Written by Megan Giboney

This week: FUJIFILM Biosciences (CA, USA) launched a new medium for gene therapy production, VintaBio (PA, USA) filed provisional patents for its novel biomanufacturing approach, and Cellares (CA, USA) announced five strategic partnerships to enhance its automated quality control testing platform.

The news highlights:


FUJIFILM Biosciences launches BalanCD HEK293 Perfusion A Medium

FUJIFILM Biosciences has launched a new cell culture medium to strengthen and broaden the company’s range of solutions for gene therapy applications. BalanCD HEK293 Perfusion A supports high-density perfusion culture across various cell retention devices and transfection methods, accommodating both steady-state and intensified processes. By leveraging perfusion technology, it reduces capital costs for AAV and LV virus production while ensuring consistency and scalability for large-scale commercial manufacturing of advanced therapies.
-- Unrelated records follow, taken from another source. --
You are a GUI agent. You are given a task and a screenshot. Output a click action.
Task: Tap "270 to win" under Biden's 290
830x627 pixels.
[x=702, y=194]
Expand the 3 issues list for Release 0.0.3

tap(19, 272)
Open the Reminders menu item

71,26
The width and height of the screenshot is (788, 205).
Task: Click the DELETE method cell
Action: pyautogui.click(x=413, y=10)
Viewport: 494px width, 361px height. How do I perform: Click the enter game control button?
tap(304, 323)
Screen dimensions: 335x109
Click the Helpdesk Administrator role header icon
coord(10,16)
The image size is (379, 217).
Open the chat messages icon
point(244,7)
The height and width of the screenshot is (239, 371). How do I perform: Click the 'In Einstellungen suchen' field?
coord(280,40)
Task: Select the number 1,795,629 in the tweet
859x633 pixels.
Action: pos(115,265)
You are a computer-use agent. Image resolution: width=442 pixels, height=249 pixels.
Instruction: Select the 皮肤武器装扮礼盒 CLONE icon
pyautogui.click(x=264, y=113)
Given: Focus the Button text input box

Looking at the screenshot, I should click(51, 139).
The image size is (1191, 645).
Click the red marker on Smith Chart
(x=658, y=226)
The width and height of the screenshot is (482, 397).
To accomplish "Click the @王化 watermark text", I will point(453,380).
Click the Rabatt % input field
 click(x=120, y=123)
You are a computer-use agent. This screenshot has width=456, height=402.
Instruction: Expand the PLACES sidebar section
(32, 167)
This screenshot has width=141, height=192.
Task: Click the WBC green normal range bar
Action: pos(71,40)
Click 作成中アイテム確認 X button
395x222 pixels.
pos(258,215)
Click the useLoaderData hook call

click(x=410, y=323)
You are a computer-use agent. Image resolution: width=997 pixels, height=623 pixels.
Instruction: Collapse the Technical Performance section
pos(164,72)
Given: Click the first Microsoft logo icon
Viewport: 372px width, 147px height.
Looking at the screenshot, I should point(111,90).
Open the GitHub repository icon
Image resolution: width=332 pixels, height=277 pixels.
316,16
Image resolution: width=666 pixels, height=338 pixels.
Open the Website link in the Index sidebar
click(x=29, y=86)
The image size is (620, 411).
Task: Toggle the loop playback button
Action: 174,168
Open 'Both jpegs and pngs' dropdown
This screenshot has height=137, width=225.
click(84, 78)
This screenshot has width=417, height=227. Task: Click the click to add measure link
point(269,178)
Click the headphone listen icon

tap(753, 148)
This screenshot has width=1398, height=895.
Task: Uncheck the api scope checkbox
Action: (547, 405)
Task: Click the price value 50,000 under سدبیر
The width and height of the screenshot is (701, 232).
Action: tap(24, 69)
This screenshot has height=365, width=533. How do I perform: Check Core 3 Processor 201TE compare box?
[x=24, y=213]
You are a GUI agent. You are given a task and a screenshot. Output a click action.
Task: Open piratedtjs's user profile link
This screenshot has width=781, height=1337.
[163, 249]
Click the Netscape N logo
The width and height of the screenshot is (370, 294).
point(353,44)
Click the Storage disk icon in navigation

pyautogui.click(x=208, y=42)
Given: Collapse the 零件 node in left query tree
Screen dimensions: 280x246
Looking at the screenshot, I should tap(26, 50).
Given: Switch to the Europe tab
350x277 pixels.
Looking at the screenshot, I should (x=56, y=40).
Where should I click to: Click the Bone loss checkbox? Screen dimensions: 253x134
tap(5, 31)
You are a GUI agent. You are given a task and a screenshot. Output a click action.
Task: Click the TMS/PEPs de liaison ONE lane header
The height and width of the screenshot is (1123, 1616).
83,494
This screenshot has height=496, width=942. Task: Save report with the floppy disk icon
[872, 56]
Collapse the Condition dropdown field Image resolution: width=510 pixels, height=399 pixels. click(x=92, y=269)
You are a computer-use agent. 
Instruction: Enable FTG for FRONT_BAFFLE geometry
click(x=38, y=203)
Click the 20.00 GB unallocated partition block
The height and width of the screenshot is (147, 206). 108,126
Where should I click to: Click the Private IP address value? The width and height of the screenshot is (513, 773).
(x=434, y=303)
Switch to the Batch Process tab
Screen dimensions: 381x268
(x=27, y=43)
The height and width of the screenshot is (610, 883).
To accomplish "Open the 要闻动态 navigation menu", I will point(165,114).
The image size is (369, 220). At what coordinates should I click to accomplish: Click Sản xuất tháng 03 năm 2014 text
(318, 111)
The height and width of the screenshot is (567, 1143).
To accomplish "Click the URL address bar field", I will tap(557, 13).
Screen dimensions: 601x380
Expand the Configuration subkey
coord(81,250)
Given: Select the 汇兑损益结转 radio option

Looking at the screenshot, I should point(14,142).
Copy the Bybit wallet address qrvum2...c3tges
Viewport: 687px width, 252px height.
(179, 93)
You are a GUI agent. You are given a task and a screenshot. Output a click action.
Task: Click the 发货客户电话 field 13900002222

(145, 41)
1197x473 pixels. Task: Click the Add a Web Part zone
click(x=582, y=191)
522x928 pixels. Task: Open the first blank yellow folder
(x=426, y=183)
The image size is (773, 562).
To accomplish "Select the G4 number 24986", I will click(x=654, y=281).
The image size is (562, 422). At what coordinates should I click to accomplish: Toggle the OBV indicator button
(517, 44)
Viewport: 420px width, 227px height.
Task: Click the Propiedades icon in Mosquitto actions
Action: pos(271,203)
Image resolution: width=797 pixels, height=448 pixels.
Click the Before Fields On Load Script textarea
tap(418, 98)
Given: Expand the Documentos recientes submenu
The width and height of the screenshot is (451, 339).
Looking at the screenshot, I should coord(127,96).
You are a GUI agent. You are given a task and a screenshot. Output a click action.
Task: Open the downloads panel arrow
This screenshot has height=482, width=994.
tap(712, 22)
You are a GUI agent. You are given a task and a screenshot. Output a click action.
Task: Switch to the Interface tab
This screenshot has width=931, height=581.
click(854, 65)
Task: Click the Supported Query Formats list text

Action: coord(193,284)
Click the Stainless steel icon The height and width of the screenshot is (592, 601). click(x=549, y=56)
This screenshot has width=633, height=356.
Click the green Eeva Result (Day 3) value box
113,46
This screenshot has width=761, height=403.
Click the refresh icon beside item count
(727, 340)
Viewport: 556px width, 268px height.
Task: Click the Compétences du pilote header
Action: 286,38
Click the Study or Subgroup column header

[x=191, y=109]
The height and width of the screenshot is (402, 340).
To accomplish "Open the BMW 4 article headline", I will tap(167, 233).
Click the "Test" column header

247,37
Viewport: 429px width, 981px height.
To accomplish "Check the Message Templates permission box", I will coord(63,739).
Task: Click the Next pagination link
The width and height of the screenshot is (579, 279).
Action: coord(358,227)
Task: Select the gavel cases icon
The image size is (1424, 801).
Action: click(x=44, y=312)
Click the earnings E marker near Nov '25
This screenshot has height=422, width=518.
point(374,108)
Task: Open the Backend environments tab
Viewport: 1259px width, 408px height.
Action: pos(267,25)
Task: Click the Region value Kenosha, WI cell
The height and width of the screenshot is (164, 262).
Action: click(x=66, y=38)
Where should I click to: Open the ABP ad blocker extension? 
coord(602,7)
“FUJIFILM Biosciences is committed to helping our partners bring innovative new treatments and therapies to more patients than ever before. With BalanCD HEK293 Perfusion A medium, we have introduced a new way to advance gene therapies, building on a family of purposely-designed, high performing HEK293 products to provide more consistent, high-quality resources across the treatment spectrum,” said Erik Vaessen, chief business officer, FUJIFILM Biosciences. “This innovative approach is another example on how we are customizing services, products, and systems to help all who bring therapeutics to more patients, as we continue to work on this mission together.”

Read more

Patents filed for VintaBio’s manufacturing platform

VintaBio has announced the filing of provisional patents with the US Patent Office for its approach to manufacturing biotherapeutics. The company’s innovation centers on using adherent culturing methods in a small-scale process that dramatically improves efficiency and scalability.

VintaBio has built upon existing adherent manufacturing methods currently used in FDA-approved gene therapies like Zolgensma and Luxturna, but with crucial improvements. Their purpose-built process addresses a major industry challenge by reducing the large operational footprints that typically restrict scalability. The company achieves this through proprietary technology, tools, and methods specifically designed for high-density culturing of adherent cells in a single-use benchtop bioreactor system.

VintaBio has already successfully demonstrated their technology’s effectiveness in producing AAV viral vector gene therapies using an HEK293 cell line for clients, with batch data showing greater than 60% full capsids at harvest and more than 95% at final purification. The total process recovery rate using their platform reaches approximately 60%, which represents exceptional efficiency in the field.

Read more

Five partnerships to advance Cell Q

Cellares has announced several strategic technology partnerships to enhance its Cell Q platform – the first fully automated quality control testing platform specifically designed for commercial-scale cell therapy manufacturing.

The Cell Q platform addresses a critical bottleneck in cell therapy production by automating labor-intensive, error-prone quality control processes. Unlike traditional manual QC methods that struggle with scale, a single Cell Q system can process up to 6,000 cell therapy batches annually, enabling true end-to-end manufacturing scalability.

Cellares has formed partnerships with industry leaders to strengthen the platform’s capabilities across multiple domains. These collaborations include Tecan (Männedorf, Switzerland) for liquid handling systems, Advanced Instruments (MA, USA) for verification and calibration, Cytek Biosciences (CA, USA) for flow cytometry workflows, Slingshot Biosciences (CA, USA) for synthetic controls, and AltemisLab (Cambridge, UK) for sample tracking and automated thawing.